Pour les militants, la fermeture d’une centrale à charbon par une action de désobéissance civile serait au contraire un fait d’arme. Sacs de couchage, toilettes mobiles et marmites géantes apportés à proximité des rails leur permettent de jouer la montre. « Tant que je suis ravitaillée, je peux rester », assure Eule, en se retournant tant bien que mal sur son matelas de camping. Parallèlement à cette guerre d’usure, un bataillon de près de 400 personnes est parti à l’assaut de la centrale samedi après-midi. Une salve de coups de pieds dans les grilles et ils pénètrent dans l’enceinte. Trente minutes plus tard, les visiteurs sont délogés manu militari par la police. Les ballots de paille qui leur servaient de sièges deviennent des boucliers. Au total, 120 personnes sont arrêtées, quelques-unes légèrement blessées. Aux yeux de la Galloise Kirsty Wright, l’une des organisatrices du blocage, le 4 mai, de la plus grande mine de charbon du Royaume-Uni, la désobéissance civile « a le mérite de l’efficacité. Ce mode d’action crée une fracture, ouvre un débat ». Assise aux pieds des policiers en attendant d’être conduite dans les fourgons, Bertille, une participante française, relativise. « Cela fait partie du jeu, nous sommes ici en tant que porte-parole des populations les plus impactées par le dérèglement climatique. C’est une responsabilité pour laquelle je suis prête à me faire arrêter. »

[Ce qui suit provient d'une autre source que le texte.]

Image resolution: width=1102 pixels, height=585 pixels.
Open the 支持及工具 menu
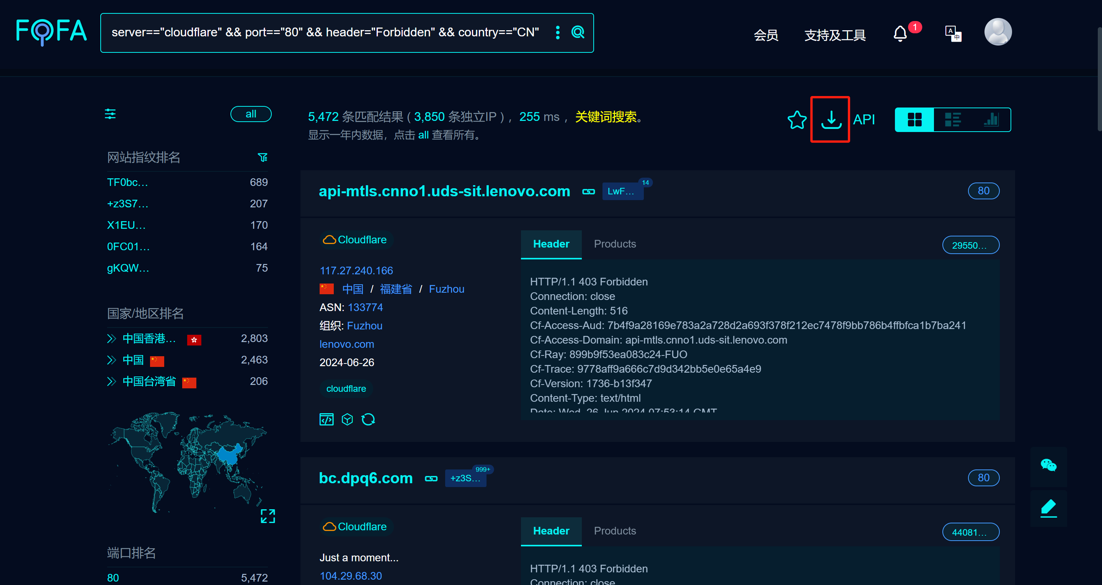pos(835,35)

Les Suédois sont parmi les plus remontés. L’entreprise Vatenfall est propriété intégrale de leur État. « En tant que citoyenne suédoise, j’ai mon mot à dire sur ses activités », estime Annie Ringber, membre d’Ende Gelände. Soucieuse de désinvestir du charbon, Vattenfall a entamé mi-avril la vente de sa branche lignite à l’entreprise tchèque EPH. « Mais le climat se fiche des changements de propriétaires ! raille la militante suédoise. Cette transaction ne réduira pas les émissions de gaz à effet de serre ».

Après 48 heures de blocage ininterrompu, la centrale de Vattenfall s’est retrouvée à court de charbon. Tout en continuant à fournir du chauffage aux villages alentours, dimanche à la mi-journée, elle a cessé sa production d’électricité. « Nous avons d’autres ressources, il n’y aura pas de panne généralisée », rassure Peter Stebt chez Vattenfall. Dorothee Häußermann, activiste d’Ende Gelände, y voit une leçon pour le repreneur. « On leur dit “si vous achetez la mine et les centrales vous achetez aussi la contestation”.»